I am annoyed this morning.  This is the first Saturday morning which has been almost warm enough to sit on our front porch to think and write.  Spring is only one week old.  Thousands of birds of a great multitude of species native to our area are raising their voices in search of or celebrating the finding of their seasonal soul mate.  The blooming trees are blooming as the rest of the deciduous trees are bursting their buds to collect the sun.  My home life is based in the middle of a wonderful display of nature.  Except for my daughter’s home next door, we see no other dwellings or even signs of inhabitants.

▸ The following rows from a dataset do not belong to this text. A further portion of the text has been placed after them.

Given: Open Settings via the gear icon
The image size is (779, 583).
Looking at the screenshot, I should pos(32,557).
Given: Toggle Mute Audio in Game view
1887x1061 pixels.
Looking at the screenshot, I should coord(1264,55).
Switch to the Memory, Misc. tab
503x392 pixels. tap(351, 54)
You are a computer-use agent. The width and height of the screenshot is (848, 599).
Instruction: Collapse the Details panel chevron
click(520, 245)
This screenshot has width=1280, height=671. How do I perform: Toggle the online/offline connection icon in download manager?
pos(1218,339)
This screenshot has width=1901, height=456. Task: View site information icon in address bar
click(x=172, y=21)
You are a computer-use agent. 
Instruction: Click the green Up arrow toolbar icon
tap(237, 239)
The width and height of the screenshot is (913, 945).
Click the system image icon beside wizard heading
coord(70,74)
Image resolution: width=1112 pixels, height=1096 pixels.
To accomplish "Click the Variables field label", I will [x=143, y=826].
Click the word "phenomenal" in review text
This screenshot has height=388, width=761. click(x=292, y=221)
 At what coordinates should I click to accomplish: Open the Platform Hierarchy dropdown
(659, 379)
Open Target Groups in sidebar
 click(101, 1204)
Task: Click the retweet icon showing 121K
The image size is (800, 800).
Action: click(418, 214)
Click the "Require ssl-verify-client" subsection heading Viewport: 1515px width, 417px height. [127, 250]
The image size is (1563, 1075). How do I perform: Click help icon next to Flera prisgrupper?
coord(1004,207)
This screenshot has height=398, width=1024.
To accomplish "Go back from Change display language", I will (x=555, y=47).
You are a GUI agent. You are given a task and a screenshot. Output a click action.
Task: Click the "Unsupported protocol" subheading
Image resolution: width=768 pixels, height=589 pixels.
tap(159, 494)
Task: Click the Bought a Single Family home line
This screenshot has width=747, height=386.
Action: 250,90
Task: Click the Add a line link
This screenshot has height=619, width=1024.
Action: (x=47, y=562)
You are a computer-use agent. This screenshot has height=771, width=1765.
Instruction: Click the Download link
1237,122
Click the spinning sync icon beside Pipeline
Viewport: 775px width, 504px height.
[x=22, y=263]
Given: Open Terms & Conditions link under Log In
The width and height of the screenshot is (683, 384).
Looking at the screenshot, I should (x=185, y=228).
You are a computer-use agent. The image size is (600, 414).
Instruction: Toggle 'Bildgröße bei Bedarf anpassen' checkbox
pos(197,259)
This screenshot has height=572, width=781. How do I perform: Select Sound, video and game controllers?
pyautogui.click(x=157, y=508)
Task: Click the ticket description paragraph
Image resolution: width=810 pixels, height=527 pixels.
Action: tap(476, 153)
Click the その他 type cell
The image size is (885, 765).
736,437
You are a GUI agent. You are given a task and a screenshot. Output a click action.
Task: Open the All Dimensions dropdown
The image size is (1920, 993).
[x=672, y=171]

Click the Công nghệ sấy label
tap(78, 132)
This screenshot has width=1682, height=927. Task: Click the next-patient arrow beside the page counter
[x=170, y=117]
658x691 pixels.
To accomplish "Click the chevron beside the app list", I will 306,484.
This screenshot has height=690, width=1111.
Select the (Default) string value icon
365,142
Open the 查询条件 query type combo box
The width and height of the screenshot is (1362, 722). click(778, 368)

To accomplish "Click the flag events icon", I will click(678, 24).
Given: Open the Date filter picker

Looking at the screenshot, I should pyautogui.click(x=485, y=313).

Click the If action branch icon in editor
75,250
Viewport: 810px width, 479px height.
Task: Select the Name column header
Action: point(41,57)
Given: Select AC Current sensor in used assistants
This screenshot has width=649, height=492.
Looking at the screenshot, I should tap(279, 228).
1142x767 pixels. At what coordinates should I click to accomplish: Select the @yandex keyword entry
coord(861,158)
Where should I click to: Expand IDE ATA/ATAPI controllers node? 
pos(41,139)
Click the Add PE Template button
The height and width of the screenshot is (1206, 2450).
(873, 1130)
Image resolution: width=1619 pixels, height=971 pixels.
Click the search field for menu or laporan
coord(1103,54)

However, that is by sight only!   Herein lays my “annoyingness.”  As is happening all around Nashville there is a steady in-flow of squatters.  I don’t blame them, it a great place to live.  When we moved into our home, squatted, twenty plus years ago along with the beauty of nature there was the quiet.  Today there is an almost constant flow of vehicles passing by out of sight but not out of sound.  I can’t see them, nor can they see me.  They don’t know I’m here but I know they are passing by.  This day there is also the transportation rushing sound of the larger highway further away. 

When I sit here restless of spirit, I am finding it difficult to concentrate with all the noise (Here comes one of those racing motorcycles winding out tight between gears. There he goes.) hiding the voices of the birds.  So here is my point of annoyance, the birds are completely undistracted by human mobility noise pollution.  Why do I let that noise distract me?   Why don’t I filter out the ambient mechanical noise and just hear the birds and track my thoughts?

As normal, my problem is not out there, it’s in here.  (Now a driver is practicing his skills and testing his car at the oval race track two miles away.) 

Is it not amazing how easily eternal things are difficult to ponder by the temporal things darting about us.  What amazes me the most is that even though I am easily distracted by the people noise the Holy Spirit still gets through to me.  I may be annoyed but God is not.  I may be distracted but again God is not.  He hears me above all my self-generated noise.  That is a wonder to behold.

Photo – Mine. Dragonfly on a pond behind my house

One Reply to “Noisy Distractions”

  1. Thank you for this Pops. Sometimes I don’t get annoyed enough to notice I’m getting distracted from Thinking on the Eternal. Either way it goes if the birds were made to praise him, so am I. Praise the Lord our Savior.